Помню смех аудитории, наконец-то повеселевшей после двухчасового уныния, — смех, к которому я не имел права присоединиться.
…Может быть, оттого так пространен на этих страницах рассказ о рождении самых общих физических идей микромеханики, что рассказывающий не забыл, как трудно, но славно прослыть дураком (или, мягче, — простаком) и как легко, но скверно прослыть умником (или, крепче, — шаманом), повествуя об умных вещах, не тобою придуманных.
Туман приблизительности не рассеивается от заклинаний. А слова об ограниченности классических представлений часто звучат именно как заклинание: «Не суйся с ними в микромир — они там не годятся!» Но физика не вероучение: ей с заклинаниями нечего делать. И квантовой механики не существовало бы, если б за признанием ограниченности классических понятий и образов не последовало выяснения границ этой ограниченности.
Внутриатомный мир изучается человеком в лабораториях большого мира, и другого пути нет. Движутся стрелки приборов, сигналят счетчики, вздрагивают перья самописцев, кинопленка запечатлевает туманные треки, выстраиваются частоколы спектральных линий… Все незримое, что совершается на микроуровне бытия материи, становится доступным наблюдению не раньше, чем оно сумело проявиться в событиях большого масштаба. Неслышный атомный лепет делается явственным, лишь усиленный до громогласной речи больших явлений. А ведь классические понятия возникли при изучении как раз такой крупномасштабной действительности природы.

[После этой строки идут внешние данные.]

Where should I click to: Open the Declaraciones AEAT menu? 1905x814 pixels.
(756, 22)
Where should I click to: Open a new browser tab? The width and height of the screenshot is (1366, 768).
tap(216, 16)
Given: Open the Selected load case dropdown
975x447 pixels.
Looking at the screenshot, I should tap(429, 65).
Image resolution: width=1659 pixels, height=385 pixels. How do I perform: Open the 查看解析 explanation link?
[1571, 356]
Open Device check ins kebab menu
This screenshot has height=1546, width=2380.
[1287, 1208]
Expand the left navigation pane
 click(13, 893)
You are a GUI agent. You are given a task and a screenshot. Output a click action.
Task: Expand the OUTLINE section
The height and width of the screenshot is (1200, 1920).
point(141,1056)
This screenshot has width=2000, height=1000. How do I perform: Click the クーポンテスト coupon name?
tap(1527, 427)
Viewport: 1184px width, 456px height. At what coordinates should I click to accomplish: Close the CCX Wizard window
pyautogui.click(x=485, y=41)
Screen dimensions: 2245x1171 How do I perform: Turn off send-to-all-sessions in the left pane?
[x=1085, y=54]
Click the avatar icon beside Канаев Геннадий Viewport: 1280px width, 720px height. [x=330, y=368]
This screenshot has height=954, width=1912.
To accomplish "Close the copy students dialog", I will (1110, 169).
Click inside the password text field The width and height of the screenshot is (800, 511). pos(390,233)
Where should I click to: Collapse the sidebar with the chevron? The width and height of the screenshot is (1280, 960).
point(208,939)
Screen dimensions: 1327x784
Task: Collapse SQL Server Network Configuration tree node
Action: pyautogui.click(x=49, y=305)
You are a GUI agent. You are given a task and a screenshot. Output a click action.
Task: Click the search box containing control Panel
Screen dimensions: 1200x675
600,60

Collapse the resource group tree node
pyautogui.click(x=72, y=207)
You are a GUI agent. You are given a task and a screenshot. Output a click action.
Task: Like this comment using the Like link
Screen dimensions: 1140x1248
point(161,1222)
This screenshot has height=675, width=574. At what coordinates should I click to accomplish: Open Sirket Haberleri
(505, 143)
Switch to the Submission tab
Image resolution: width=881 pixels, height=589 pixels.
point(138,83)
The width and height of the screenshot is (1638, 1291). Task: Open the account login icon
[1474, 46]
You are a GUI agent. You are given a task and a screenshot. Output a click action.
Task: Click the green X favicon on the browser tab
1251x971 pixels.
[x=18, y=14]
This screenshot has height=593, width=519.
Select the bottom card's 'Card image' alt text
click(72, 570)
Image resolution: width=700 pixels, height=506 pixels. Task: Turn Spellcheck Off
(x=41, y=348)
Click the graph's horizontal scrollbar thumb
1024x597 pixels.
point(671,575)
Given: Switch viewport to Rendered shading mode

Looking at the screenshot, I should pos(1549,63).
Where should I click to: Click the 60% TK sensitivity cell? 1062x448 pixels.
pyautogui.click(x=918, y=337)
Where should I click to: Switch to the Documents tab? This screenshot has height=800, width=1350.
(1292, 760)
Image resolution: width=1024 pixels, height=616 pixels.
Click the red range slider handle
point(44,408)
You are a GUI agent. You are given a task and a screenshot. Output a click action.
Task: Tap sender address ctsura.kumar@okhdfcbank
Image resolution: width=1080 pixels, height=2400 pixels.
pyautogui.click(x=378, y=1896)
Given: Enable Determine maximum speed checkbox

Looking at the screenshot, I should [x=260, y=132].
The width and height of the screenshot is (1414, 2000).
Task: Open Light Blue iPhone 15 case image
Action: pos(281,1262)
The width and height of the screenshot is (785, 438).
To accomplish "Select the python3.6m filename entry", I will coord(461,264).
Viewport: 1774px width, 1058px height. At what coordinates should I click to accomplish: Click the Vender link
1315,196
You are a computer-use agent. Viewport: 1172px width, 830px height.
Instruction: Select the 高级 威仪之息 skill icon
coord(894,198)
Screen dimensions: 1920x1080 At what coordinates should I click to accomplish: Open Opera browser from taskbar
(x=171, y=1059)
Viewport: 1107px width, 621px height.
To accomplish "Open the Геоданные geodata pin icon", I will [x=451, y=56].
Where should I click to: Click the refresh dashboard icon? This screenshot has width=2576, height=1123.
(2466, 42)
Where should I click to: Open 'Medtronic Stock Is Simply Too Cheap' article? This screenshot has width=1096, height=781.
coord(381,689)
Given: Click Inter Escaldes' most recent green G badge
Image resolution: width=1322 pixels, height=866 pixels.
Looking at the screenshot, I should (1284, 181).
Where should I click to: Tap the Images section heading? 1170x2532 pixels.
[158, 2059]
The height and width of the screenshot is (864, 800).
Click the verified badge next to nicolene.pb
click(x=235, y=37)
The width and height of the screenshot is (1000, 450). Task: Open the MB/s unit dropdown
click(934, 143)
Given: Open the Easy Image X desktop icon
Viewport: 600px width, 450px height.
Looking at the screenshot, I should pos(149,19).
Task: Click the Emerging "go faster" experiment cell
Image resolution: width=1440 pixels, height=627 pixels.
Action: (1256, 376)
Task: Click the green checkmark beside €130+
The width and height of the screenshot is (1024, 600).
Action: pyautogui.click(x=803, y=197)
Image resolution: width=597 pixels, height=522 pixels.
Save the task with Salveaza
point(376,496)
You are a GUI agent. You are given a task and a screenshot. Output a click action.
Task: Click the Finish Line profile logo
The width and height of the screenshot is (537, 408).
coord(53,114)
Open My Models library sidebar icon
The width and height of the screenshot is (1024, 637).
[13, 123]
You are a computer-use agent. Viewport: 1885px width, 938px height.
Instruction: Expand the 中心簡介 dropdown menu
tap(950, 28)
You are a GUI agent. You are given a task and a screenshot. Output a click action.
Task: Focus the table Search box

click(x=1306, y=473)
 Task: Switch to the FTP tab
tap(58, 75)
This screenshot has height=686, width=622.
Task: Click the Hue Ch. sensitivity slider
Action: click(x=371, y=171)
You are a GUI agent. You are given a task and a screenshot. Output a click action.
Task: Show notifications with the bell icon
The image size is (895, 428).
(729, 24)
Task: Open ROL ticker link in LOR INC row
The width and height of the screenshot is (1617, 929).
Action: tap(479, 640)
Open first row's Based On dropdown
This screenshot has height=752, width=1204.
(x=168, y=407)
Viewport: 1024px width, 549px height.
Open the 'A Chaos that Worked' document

Так вообразите на минуту, что все физические представления, извлеченные из вековечного земного опыта, оказались бы начисто лишенными смысла при распознании закономерностей микродействительности. Вообразите, что представления о прерывности и непрерывности, о частицах и волнах, о заряде и массе, об импульсе и энергии, наконец, о времени и пространстве, вообразите, что все это стало совершенно бесполезным для научного рассказа о поведении и свойствах материи в ее глубинах. Разве это не значило бы, что между микро- и макромирами нет никакой преемственности — никакой реальной связи? Между ними выросла бы непроницаемая стена без единой щелочки, сквозь которую макросущества в своих макролабораториях могли бы заглянуть в недра атома. Все старания экспериментаторов и теоретиков превратились бы в бессмысленные мытарства. Они не сумели бы даже узнать, что микромира странен, потому что не знали бы о нем ничего.